[Items from a dataset]
--- Begin ---

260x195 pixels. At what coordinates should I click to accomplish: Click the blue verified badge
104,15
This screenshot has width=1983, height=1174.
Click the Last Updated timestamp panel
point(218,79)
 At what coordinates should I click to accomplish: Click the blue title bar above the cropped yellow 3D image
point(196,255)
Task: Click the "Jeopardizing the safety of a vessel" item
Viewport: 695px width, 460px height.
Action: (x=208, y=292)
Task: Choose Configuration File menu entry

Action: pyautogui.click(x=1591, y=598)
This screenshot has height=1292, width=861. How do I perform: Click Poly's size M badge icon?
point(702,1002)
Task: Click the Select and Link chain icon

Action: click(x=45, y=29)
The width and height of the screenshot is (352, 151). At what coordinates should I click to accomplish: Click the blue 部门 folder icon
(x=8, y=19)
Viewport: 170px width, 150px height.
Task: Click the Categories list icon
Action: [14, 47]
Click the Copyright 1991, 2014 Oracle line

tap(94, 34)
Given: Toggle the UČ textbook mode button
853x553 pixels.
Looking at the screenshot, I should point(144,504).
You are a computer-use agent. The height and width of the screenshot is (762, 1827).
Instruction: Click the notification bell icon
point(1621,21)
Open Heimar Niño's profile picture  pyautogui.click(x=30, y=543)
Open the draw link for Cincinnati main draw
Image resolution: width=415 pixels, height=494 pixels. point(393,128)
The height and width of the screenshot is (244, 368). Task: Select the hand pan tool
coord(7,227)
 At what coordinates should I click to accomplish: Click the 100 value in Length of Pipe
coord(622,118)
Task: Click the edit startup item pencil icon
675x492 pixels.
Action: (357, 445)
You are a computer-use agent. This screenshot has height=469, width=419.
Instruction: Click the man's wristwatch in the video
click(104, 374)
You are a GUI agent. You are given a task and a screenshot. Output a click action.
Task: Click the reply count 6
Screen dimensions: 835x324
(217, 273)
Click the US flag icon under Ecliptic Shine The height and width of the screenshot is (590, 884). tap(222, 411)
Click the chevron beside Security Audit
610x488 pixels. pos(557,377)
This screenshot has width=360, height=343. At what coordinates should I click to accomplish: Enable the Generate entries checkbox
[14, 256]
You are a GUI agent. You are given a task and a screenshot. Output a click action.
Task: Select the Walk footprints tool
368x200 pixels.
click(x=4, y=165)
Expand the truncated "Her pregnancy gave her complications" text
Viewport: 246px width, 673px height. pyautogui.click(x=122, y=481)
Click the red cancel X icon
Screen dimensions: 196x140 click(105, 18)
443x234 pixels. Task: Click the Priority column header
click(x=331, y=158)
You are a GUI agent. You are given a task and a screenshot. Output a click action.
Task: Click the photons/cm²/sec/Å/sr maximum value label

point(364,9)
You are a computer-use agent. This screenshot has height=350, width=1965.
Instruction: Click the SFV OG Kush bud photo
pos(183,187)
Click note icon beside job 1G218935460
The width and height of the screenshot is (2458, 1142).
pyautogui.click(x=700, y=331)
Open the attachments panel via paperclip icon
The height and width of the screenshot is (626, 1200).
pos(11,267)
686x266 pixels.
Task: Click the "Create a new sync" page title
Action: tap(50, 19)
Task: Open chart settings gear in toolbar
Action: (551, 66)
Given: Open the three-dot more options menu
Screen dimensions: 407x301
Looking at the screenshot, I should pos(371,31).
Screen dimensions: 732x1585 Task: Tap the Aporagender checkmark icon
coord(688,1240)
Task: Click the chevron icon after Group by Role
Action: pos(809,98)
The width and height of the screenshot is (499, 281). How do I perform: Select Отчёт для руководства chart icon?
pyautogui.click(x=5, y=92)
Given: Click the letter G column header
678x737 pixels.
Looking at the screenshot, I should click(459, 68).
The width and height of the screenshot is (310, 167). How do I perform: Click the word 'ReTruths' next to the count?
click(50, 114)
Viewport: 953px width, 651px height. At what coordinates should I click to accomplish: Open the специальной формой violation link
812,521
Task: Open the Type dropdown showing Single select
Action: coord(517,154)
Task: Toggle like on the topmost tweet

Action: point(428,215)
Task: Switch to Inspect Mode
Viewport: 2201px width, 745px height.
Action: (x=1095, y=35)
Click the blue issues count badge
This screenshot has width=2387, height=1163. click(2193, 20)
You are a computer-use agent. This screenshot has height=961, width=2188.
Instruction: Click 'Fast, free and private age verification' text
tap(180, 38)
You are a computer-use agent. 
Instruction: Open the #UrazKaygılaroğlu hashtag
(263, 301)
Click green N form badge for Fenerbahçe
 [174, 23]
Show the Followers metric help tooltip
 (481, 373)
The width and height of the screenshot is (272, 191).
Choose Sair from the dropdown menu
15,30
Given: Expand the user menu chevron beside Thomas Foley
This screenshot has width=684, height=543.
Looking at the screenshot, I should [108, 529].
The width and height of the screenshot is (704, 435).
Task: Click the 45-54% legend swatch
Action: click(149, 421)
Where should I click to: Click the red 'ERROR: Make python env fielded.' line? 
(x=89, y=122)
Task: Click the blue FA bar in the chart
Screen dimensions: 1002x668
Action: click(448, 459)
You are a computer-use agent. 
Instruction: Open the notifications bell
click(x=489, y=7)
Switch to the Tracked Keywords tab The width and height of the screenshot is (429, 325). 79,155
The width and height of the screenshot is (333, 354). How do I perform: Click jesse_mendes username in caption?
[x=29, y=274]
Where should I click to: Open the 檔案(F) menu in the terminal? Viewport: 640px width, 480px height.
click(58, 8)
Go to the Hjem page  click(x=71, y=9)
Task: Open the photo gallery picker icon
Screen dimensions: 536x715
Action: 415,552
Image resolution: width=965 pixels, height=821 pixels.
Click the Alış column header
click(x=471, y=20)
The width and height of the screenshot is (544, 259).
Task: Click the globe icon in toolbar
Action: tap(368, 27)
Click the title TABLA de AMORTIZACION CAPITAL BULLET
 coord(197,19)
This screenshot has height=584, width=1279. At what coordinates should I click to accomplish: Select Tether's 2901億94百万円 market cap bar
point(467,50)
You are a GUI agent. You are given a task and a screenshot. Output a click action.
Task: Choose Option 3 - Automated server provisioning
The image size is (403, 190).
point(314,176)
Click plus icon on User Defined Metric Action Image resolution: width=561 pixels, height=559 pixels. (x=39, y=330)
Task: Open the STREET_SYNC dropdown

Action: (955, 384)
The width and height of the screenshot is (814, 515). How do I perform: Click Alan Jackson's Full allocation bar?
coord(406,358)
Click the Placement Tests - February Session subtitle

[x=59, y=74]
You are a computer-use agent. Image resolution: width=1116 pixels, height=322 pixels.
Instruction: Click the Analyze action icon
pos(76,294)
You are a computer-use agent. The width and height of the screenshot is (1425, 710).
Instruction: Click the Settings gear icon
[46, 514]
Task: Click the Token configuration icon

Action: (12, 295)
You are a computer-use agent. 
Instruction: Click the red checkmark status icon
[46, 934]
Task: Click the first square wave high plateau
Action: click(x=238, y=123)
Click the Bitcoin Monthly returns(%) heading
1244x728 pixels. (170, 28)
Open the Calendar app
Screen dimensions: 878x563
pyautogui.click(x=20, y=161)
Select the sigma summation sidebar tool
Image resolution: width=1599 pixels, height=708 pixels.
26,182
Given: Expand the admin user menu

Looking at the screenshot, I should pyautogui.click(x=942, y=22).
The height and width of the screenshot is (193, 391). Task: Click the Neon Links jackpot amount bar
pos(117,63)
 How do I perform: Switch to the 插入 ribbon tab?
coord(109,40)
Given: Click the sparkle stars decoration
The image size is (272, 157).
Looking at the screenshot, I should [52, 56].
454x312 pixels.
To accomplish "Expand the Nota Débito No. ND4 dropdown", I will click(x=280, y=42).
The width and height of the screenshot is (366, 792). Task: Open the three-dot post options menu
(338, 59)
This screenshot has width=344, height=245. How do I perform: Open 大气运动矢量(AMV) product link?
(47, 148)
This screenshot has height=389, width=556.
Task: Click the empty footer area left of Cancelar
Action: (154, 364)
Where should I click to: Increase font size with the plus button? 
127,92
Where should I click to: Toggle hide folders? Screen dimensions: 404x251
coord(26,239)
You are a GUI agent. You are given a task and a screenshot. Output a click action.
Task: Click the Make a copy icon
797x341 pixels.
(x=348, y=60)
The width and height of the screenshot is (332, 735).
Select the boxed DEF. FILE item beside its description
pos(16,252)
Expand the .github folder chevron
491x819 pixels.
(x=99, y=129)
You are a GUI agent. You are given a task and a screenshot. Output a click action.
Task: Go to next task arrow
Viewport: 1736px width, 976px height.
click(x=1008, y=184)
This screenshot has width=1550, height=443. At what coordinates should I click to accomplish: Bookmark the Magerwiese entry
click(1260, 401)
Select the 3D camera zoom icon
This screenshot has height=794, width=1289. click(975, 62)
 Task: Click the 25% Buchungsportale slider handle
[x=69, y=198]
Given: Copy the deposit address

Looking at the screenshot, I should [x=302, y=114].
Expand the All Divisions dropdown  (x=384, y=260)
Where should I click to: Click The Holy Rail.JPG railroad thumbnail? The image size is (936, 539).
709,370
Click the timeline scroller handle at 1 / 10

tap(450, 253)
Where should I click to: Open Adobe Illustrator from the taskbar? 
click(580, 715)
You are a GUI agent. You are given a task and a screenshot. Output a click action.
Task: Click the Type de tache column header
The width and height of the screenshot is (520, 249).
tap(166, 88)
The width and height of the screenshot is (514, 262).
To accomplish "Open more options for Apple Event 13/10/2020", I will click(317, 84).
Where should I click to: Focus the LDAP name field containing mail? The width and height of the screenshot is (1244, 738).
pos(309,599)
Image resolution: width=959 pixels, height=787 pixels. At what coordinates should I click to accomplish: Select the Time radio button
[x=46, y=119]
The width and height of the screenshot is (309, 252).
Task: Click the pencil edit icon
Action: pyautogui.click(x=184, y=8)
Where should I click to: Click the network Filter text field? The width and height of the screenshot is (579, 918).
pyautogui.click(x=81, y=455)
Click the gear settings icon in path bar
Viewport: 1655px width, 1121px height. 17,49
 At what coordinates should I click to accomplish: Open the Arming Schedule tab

--- End ---

**What the task asks**
Can you retype the rows above from the line containing "Task: Open the STREET_SYNC dropdown" through the line containing "[x=59, y=74]", with no changes?

**Task answer**
Task: Open the STREET_SYNC dropdown

Action: (955, 384)
The width and height of the screenshot is (814, 515). How do I perform: Click Alan Jackson's Full allocation bar?
coord(406,358)
Click the Placement Tests - February Session subtitle

[x=59, y=74]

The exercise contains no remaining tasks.